Problem details: Turn every line of the entries below into a Markdown table with two columns, Row for the row number and Line for the text, skipping any blank lines. Leave the pictures out.

[Word and element location records]

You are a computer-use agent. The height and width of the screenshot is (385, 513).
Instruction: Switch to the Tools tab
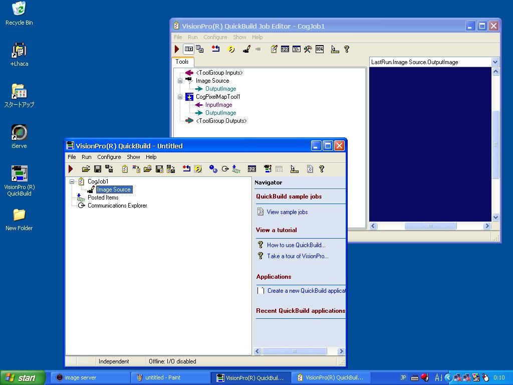183,62
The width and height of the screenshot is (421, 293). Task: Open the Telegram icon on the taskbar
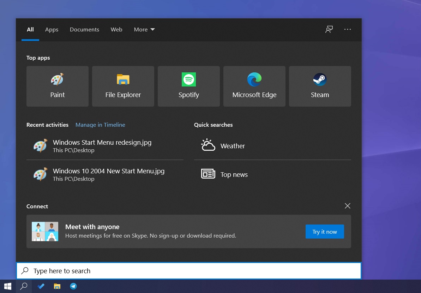[x=73, y=286]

Right answer:
| Row | Line |
|---|---|
| 1 | You are a computer-use agent. The height and width of the screenshot is (385, 513). |
| 2 | Instruction: Switch to the Tools tab |
| 3 | 183,62 |
| 4 | The width and height of the screenshot is (421, 293). Task: Open the Telegram icon on the taskbar |
| 5 | [x=73, y=286] |